Most of the book takes place when Mohamed is 12 years old, but there is a section of the book that flashes back to when Mohamed was just 4 and was forced to flee Somalia. Jamieson has a 5-year old son.
“As I was drawing those scenes, I was looking at my son,” Jamieson says. “There are scenes where they’re sleeping on the ground and I’m thinking of my son and how he sleeps in his bed. Drawing that really drove home that these kids are the same age. Why does my kid have a bunk bed – not just one bed, but two beds and some kids have nothing?”
Starting from zero
After years of waiting, working, and hoping, Mohamed and his brother were finally resettled in Tucson, AZ.
“Once I came over here I was very excited and happy, but still it was a struggle in the first two or three years,” says Mohamed. “You have to start from zero. The housing, the food, the people, the language, the culture, everything is different. I had zero things.”
Eventually Mohamed got a job as a pool cleaner at a luxury resort where Tiger Woods played golf. For 15 years Mohamed survived on one, maybe two small meals a day. He had one set of clothes. He played soccer with a ball made from plastic bag.
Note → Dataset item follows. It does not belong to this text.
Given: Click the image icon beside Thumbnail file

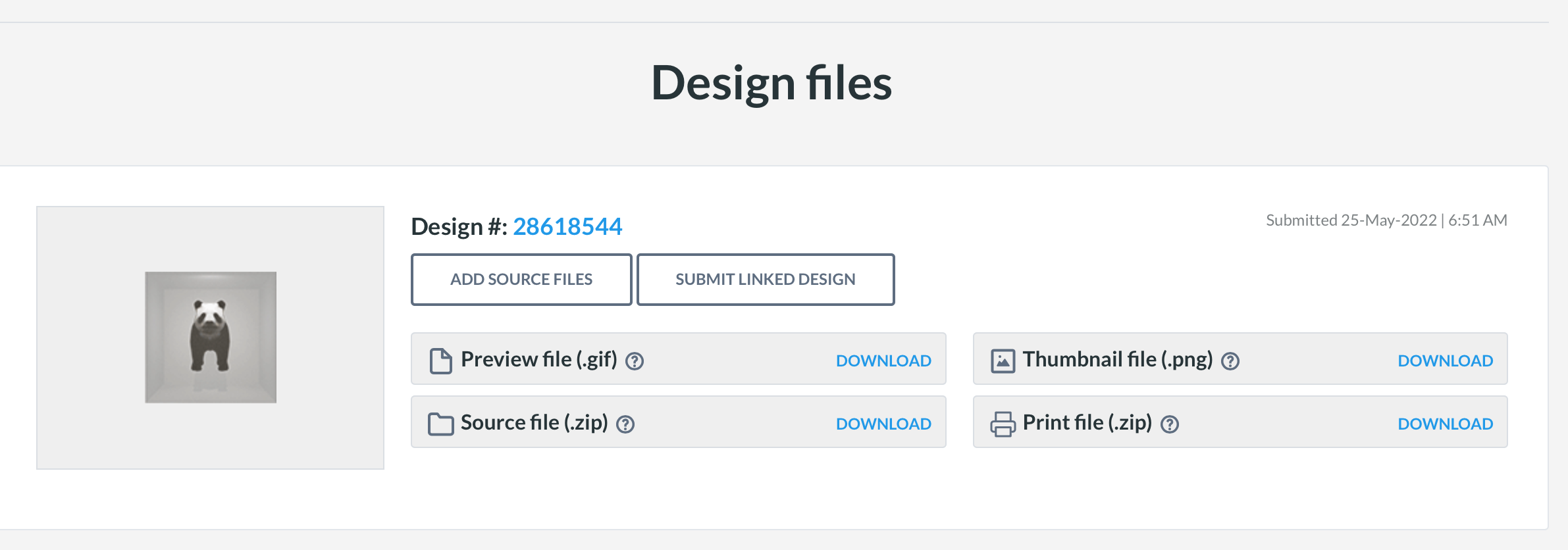Looking at the screenshot, I should point(1003,361).
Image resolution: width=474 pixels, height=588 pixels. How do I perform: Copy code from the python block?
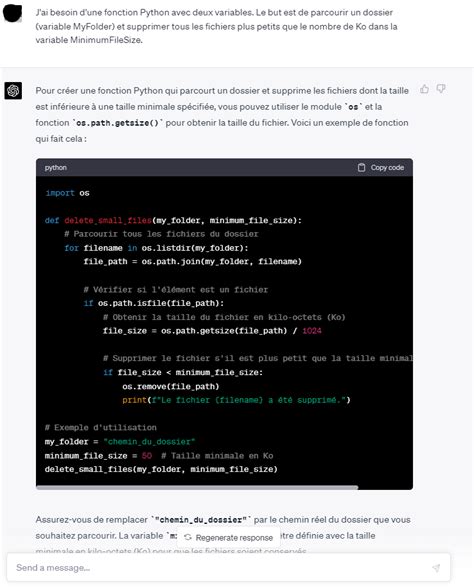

At his resort job, he witnessed firsthand the opulent lifestyle of the wealthiest of Americans.
Mohamed attended the University of Arizona, and later moved to Lancaster with his wife Sarura (who he met in the refugee camp), their five children and Hassan. (Hassan is now back in Kenya, where he has reunited with his mother.)
Now Mohamed works as the Refugee Cultural and Housing Navigator with Church World Service.
“Once I asked Omar how he sees his professional future,” wrote Mohamed’s supervisor Valentia Ross in an email. “He was quick at replying that his future is linked to his past, and that his work will always focus on widening opportunities for other children who, like himself growing up, are stuck in a life of limited means and limitless hope.”
Mohamed acts as a liaison between refugees and all the various systems they have to move through in order to survive.
“I know where they’re coming from,” says Mohamed.
Mohamed credits Lancaster for embracing immigrants and refugees as a sanctuary city.
Still, even in Lancaster, refugees occasionally face discrimination.
“I always tells people remember you came to this country one time,” Mohamed says. “We just happened to be the last people that came in. Someone else let you in, so don’t close the door from us.”
A refugee returns
There is a moment in “When Stars are Scattered,” when young Mohamed receives a gift. A notebook and a pencil. To some kids, this wouldn’t be a big deal, to Mohamed it represents an opportunity to learn and to maybe one day be able to leave the refugee camp.
Now through his own non-profit organization, Refugee Strong, Mohamed aims to empower refugees through education. He returns to the camp in Dadaab once a year to bring books, school supplies, toiletries and other items to the refugees still leaving there – including Fatuma, the woman that helped raise him and his brother. Some refugees will spend their entire lives in the camp.
Mohamed used his education to help others and filled a book with his story, and hopes it will encourage people to learn more about refugees and help their cause. Somalia is still not safe to return to.
“I’m the voice for the voiceless,” Mohamed says. “This book is for those that are still in the refugee camp, who can’t share their stories. This is one of their stories.”